ControlNet — 12 conditioning types in one tool

Upload a reference image, pick a conditioning type, write a prompt. The AI keeps your reference's structure (lines, pose, depth, etc.) and renders new content in any style. Backed by ControlNet-Union SDXL ProMax — Apache 2.0, fully commercial-use friendly.

Conditioning type

Canny / lineart for clean linework. Pose for body position. Depth for 3D layout. Scribble / soft-edge for rough doodles. MLSD for architecture. Normal / segmentation / tile for advanced workflows.

Reference image

Conditioning is extracted from this — the colors are discarded, only the structural signal (per your chosen type) is preserved.

Prompt

Control strength

Looser 0.7 Stricter

Aspect ratio

~1,200 tokens (SDXL × 1.2 ControlNet)

How ControlNet works

ControlNet lets you steer image generation with the structure of a reference image instead of relying on the text prompt alone. A preprocessor reads your reference and extracts a single conditioning signal — its edges, its depth map, the pose skeleton of a person, and so on. The diffusion model is then locked to that signal while the prompt decides the style, colors, lighting, and subject. The result keeps the exact composition you fed in but looks like something completely new.

This tool is backed by ControlNet-Union SDXL ProMax (Apache 2.0) — a single model that understands all 12 conditioning types below, so you switch between them from one picker without loading a different network each time. It is fully commercial-use friendly: keep, sell, or modify whatever you generate.

The 12 conditioning types

Canny

Crisp edge detection. Best for preserving sharp outlines and clean linework.

Depth

3D depth map. Keeps the spatial layout — what is near and what is far.

Pose

OpenPose body skeleton. Locks the figure's stance and limb positions.

Scribble

Loose hand-drawn doodles turned into finished art.

Segmentation

Color-coded region map. Assign each area of the scene to a class.

Normal

Surface-normal map. Preserves fine 3D surface orientation and bumps.

Lineart

Fine line extraction — ideal for inking, manga, and illustration.

Soft-edge

Gentle boundary detection that follows shapes more loosely than Canny.

MLSD

Straight-line segments. Made for architecture, interiors, and product shots.

Tile

Detail-preserving conditioning for upscaling and seamless texture work.

Inpaint

Mask-aware conditioning to regenerate only part of an image.

Repaint / outpaint

Extend a canvas or repaint regions while honoring the surrounding structure.

Three steps

Upload a reference image — a photo, a sketch, a screenshot, anything with the structure you want to keep.
Pick the conditioning type that matches what you care about (pose for a figure, depth for a scene, canny or lineart for clean outlines).
Write a prompt describing the look you want and generate. Raise control strength to follow the reference more tightly, lower it for more creative freedom.
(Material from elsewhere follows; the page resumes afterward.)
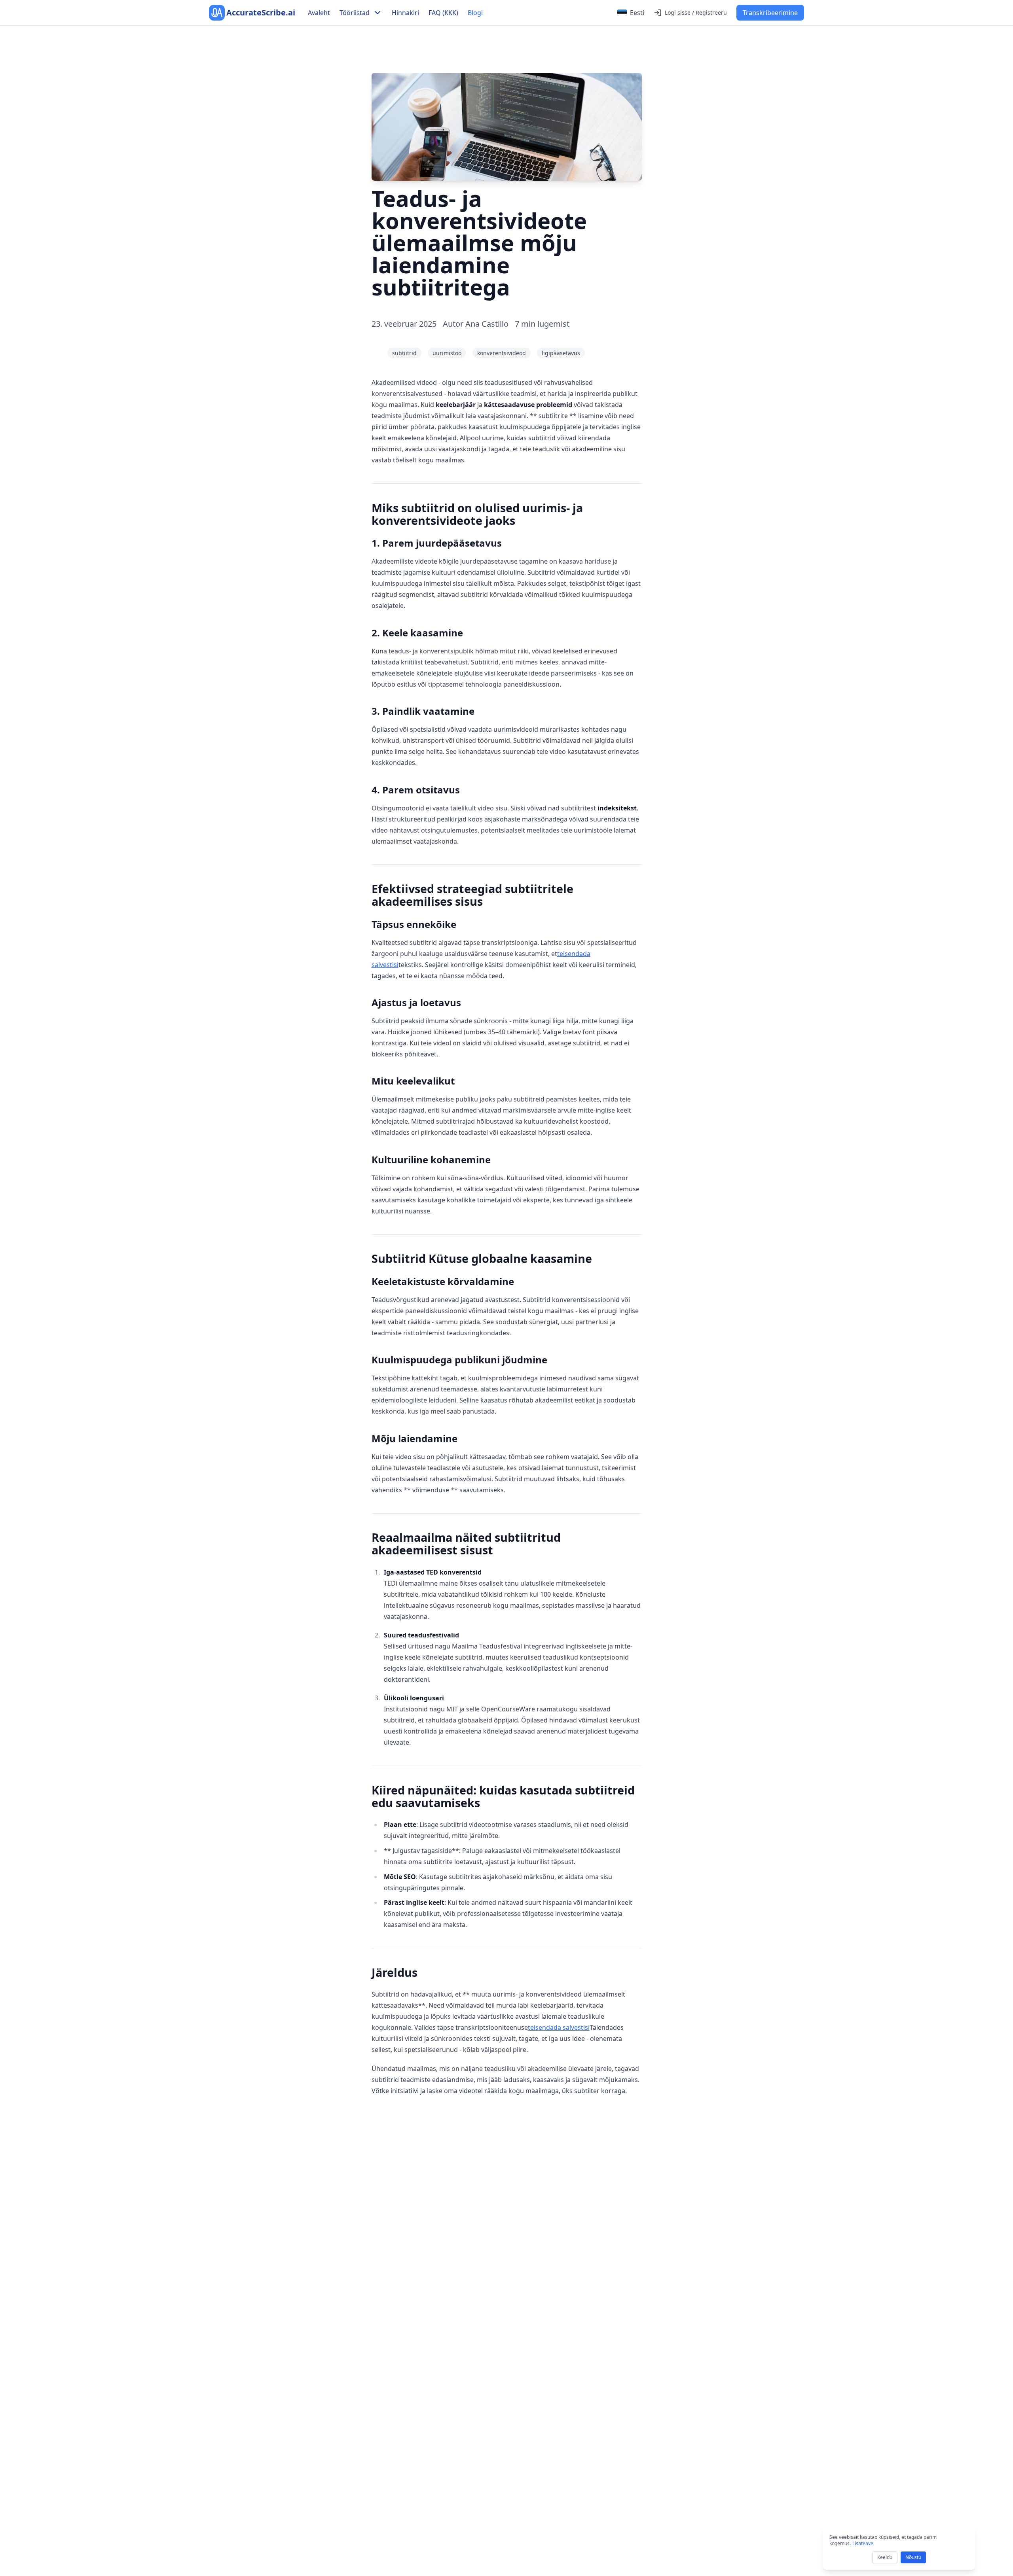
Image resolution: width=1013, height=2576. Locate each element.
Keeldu (884, 2557)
ControlNet — 12 conditioning types in one tool — FAQ

ControlNet lets you steer AI image generation with a structural reference image instead of relying on the text prompt alone. Upload a reference, pick a conditioning type (pose, depth, edges, scribble, segmentation, and more), write a prompt, and SDXL generates a brand-new image that follows your reference structure while taking its content, style, and colors from your words. It is backed by ControlNet-Union SDXL ProMax — one model that handles 12 conditioning types in a single omni-picker.

Twelve: Canny (hard edges), Depth (3D distance), OpenPose (human skeleton/pose), Scribble (rough sketch), Segmentation (region map), Normal map (surface direction), Lineart, Lineart-anime, Soft Edge / HED (soft outlines), MLSD (straight lines for architecture/interiors), Tile (detail-preserving upscale guidance), and Inpaint. Pick the one that matches what you want to keep constant from your reference.

It extracts a control signal from your reference (an edge map, a pose skeleton, a depth map, etc.) and feeds that into SDXL alongside your text prompt at every denoising step. The result respects the structure of the control signal — same composition, same pose, same perspective — while the prompt decides the subject, style, materials, and lighting. So you get the layout you want plus the creative freedom of a prompt.

Use OpenPose when the human body position/gesture is what matters and everything else can change (great for putting a character in a specific stance). Use Depth when you want to preserve 3D layout and perspective — rooms, scenes, foreground/background separation — while restyling everything. Use Canny when you need to keep precise outlines and hard edges (product shots, logos, architecture) almost exactly. Rule of thumb: Pose = body, Depth = space, Canny = edges.

Scribble turns a rough hand-drawing into a finished image — loose control, maximum creativity. Lineart / Lineart-anime keep clean line drawings (great for coloring illustrations or anime). Segmentation paints by region ("sky here, building there, grass below"). Normal maps preserve fine surface relief. MLSD locks straight architectural lines. Soft Edge is a gentler Canny for organic subjects. Tile guides detail-faithful upscales. Pick looser types (Scribble, Soft Edge) for freedom, tighter ones (Canny, Lineart, MLSD) for fidelity.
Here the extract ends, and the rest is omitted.